**LISTING**
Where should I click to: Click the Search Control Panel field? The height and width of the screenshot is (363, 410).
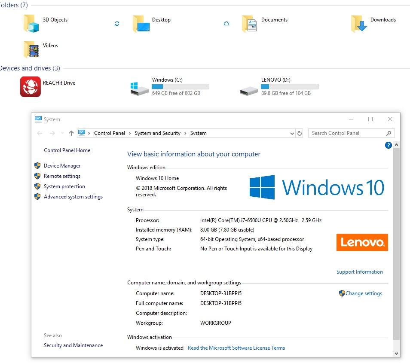(348, 133)
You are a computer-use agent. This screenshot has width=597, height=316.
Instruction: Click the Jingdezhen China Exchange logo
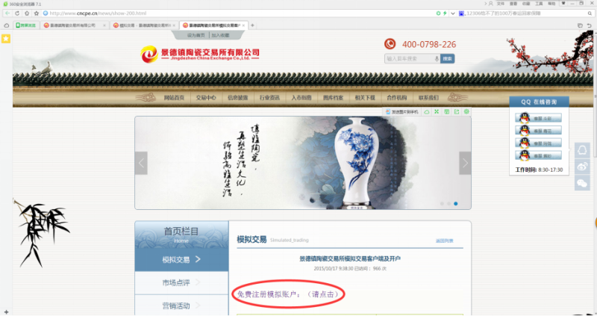(200, 55)
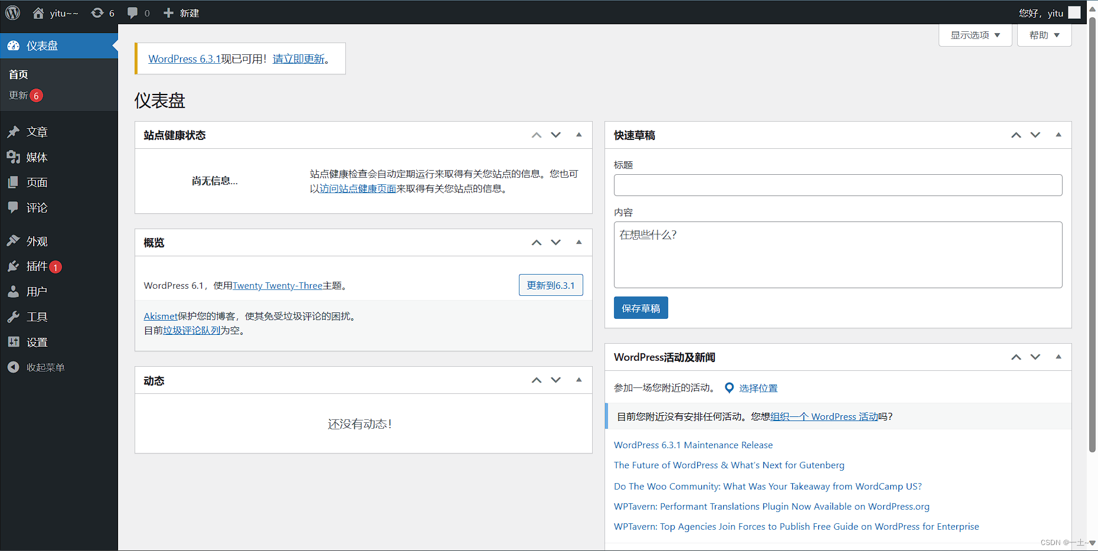Open the updates icon in admin bar
This screenshot has height=551, width=1098.
pos(97,13)
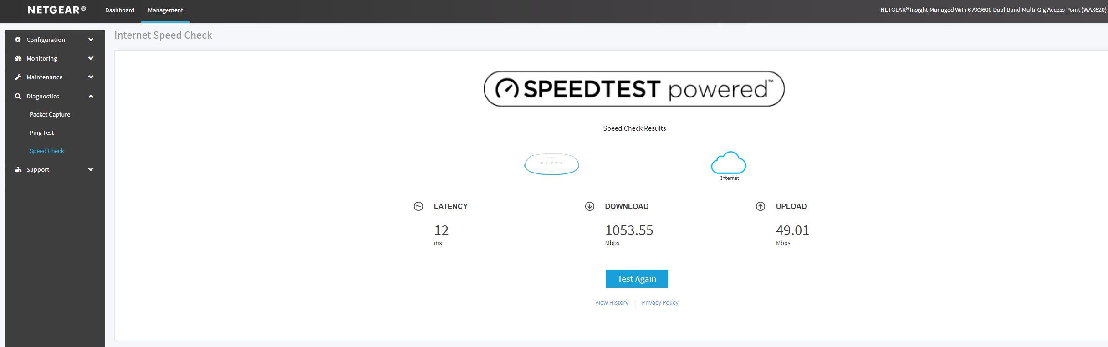Image resolution: width=1108 pixels, height=347 pixels.
Task: Click the access point device image
Action: click(551, 164)
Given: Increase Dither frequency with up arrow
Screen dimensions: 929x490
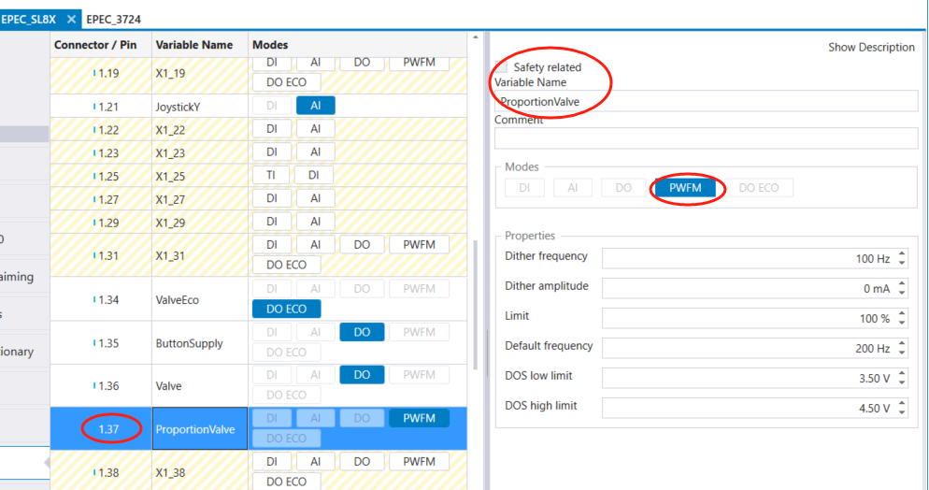Looking at the screenshot, I should click(x=902, y=254).
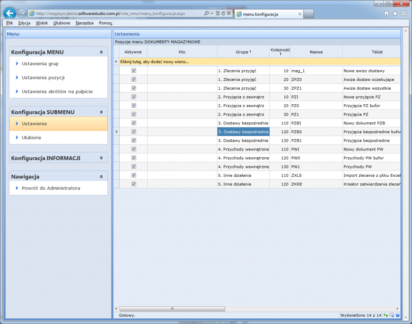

**YOUR OBJECTIVE**
Convert the lines above into a JSON list of strings, with one string per line and blank lines omitted, and leave the pictures out.

**RESULT**
[
  "Where should I click to: Click the Search Control Panel field? The height and width of the screenshot is (363, 410).",
  "(348, 133)",
  "You are a computer-use agent. This screenshot has width=597, height=316.",
  "Instruction: Click the Jingdezhen China Exchange logo",
  "(200, 55)",
  "Open the updates icon in admin bar",
  "This screenshot has height=551, width=1098.",
  "pos(97,13)",
  "Image resolution: width=1108 pixels, height=347 pixels.",
  "Task: Click the access point device image",
  "Action: click(551, 164)",
  "Given: Increase Dither frequency with up arrow",
  "Screen dimensions: 929x490",
  "Looking at the screenshot, I should click(x=902, y=254)."
]